### Your assignment
In the entries below, count every line with the string "computer". State the count and nothing else.

(Data records)
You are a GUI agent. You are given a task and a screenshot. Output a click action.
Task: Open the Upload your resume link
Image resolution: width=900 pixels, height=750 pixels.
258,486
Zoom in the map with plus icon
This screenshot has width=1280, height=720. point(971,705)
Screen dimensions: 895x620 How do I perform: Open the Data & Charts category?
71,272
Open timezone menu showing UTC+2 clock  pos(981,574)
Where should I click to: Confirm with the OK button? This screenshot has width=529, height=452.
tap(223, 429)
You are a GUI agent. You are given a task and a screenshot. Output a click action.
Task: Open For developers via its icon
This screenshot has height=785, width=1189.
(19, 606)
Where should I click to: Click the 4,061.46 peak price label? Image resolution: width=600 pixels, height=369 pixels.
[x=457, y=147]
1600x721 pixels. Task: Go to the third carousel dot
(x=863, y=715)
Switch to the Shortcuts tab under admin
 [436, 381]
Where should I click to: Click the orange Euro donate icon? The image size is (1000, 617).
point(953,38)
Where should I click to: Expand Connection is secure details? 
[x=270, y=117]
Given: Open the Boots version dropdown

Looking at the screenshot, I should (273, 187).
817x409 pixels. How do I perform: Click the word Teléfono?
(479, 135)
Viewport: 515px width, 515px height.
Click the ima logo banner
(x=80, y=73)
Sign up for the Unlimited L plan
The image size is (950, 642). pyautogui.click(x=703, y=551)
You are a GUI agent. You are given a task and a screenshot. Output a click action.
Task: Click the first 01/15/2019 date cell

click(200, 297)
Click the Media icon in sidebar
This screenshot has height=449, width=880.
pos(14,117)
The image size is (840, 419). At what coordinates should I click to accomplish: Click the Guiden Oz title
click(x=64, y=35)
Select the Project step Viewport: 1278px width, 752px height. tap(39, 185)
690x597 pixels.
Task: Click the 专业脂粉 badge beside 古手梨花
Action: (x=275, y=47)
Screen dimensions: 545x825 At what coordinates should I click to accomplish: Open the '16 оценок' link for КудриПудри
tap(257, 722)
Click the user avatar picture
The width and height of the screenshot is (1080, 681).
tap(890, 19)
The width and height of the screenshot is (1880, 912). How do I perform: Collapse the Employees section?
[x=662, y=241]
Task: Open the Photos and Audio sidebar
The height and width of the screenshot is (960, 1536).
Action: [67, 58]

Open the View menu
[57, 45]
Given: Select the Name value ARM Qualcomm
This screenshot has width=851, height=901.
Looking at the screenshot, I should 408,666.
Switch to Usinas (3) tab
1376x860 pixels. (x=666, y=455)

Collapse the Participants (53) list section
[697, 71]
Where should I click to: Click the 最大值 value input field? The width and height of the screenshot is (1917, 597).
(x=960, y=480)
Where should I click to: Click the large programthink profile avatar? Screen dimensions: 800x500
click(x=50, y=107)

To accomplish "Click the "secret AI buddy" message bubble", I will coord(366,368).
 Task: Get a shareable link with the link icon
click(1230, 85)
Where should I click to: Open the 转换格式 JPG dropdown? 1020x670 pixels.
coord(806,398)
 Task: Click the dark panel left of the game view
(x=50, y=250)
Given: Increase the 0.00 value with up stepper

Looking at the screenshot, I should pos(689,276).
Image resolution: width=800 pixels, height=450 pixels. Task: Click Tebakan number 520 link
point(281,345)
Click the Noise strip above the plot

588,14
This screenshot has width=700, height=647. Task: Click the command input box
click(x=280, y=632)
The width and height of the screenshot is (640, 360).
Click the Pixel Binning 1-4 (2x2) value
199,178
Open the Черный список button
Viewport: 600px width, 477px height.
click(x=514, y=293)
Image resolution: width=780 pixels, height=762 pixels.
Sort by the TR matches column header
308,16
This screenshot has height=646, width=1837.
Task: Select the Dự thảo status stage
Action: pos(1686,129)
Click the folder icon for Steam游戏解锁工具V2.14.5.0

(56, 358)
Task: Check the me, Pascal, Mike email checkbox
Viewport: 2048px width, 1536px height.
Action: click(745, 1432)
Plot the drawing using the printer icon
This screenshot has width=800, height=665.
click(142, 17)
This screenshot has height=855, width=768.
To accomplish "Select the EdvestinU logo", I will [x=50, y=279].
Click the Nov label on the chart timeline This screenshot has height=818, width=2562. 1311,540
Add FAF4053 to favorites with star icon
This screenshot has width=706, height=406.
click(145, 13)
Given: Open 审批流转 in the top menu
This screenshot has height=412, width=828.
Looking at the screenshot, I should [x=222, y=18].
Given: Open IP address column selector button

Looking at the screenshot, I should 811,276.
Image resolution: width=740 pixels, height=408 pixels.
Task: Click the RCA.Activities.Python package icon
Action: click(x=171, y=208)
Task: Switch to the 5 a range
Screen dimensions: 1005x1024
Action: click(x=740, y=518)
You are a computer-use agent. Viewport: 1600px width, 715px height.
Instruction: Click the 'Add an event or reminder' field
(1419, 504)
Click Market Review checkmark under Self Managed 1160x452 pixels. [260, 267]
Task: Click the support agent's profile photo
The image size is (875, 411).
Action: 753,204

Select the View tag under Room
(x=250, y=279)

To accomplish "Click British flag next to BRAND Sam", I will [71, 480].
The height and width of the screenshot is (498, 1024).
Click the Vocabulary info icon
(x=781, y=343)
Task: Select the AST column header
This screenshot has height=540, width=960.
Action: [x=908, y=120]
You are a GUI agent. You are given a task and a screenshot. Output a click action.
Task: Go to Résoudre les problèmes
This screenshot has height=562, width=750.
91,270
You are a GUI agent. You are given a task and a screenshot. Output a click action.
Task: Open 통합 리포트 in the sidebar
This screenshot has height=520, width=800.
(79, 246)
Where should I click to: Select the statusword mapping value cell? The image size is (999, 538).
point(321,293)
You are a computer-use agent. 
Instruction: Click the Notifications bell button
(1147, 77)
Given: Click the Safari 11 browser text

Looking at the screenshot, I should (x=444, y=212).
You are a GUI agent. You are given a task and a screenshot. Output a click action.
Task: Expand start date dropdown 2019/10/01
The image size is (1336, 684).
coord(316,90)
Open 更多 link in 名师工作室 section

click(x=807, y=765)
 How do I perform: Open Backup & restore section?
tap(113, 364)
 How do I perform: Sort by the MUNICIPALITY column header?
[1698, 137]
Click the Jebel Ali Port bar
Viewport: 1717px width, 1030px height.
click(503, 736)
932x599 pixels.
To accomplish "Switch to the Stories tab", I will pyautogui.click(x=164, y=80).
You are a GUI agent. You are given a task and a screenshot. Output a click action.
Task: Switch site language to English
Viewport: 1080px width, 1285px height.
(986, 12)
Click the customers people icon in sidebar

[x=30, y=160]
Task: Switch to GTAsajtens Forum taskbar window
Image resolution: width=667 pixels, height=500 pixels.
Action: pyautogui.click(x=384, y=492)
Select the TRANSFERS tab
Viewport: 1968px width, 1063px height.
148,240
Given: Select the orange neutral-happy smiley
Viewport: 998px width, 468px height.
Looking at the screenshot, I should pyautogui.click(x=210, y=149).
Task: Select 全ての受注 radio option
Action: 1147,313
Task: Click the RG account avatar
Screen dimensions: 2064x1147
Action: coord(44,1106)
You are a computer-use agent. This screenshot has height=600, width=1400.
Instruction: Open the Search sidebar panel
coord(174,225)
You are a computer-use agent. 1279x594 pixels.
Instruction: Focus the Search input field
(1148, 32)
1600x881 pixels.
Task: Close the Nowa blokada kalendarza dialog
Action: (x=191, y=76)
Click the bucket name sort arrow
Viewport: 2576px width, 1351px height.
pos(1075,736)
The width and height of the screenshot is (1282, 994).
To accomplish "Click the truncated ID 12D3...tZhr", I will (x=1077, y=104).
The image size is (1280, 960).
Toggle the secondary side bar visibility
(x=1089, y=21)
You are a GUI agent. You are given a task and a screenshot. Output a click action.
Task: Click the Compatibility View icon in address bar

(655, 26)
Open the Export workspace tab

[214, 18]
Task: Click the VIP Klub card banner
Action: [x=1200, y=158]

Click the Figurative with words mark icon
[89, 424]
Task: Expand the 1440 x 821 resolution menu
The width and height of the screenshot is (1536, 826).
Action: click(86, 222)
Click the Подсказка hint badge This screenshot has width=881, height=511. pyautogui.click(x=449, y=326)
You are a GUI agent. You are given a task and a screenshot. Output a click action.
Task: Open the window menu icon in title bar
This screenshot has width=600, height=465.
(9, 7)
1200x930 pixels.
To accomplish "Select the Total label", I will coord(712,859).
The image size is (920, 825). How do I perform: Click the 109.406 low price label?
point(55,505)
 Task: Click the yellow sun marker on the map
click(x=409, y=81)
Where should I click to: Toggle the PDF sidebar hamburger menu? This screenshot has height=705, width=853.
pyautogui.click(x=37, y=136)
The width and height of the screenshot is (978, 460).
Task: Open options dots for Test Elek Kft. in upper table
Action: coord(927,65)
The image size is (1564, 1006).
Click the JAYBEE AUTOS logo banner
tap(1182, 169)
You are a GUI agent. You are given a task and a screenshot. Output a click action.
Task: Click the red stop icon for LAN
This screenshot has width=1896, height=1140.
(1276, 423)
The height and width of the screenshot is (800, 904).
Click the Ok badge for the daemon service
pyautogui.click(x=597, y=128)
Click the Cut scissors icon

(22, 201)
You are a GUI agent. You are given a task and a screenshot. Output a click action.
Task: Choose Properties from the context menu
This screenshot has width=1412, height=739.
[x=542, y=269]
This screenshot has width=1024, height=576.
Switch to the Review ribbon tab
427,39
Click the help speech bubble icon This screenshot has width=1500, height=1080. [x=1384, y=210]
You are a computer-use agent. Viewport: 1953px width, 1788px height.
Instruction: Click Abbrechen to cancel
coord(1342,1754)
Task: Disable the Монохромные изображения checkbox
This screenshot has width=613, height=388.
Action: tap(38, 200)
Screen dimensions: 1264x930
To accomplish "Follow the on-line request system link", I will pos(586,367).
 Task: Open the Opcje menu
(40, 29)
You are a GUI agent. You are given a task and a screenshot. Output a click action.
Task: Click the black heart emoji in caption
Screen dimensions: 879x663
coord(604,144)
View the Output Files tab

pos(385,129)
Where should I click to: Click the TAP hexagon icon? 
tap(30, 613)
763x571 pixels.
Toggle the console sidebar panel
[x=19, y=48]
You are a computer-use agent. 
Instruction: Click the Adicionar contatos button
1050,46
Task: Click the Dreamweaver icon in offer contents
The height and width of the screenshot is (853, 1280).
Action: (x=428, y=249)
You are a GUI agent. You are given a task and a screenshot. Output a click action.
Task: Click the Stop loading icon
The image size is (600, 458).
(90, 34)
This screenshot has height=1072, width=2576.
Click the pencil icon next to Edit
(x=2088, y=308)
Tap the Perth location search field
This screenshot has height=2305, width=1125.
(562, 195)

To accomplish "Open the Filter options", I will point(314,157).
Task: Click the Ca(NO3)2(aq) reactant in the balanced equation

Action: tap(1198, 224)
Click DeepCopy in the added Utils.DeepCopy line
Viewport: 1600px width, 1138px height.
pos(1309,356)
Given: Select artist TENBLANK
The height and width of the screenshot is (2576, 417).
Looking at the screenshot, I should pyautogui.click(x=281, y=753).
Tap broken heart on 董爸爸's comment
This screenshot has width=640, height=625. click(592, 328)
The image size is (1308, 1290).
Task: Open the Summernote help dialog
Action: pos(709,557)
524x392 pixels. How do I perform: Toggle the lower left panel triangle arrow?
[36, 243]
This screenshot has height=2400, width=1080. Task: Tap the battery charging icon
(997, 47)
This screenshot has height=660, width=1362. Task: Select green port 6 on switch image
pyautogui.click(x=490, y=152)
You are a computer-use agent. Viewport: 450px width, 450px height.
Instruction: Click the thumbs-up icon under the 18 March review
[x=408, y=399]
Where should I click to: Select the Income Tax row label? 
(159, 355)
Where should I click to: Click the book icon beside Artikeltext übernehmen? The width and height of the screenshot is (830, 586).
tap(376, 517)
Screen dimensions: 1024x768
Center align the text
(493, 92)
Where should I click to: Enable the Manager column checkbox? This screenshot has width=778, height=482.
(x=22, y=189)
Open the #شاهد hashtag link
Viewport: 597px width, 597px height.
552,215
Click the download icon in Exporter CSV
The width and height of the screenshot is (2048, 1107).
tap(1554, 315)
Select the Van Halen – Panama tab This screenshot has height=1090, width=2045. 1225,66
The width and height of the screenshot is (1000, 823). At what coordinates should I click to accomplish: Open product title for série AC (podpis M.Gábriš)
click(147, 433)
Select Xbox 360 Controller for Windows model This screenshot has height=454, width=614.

### Exercise response
7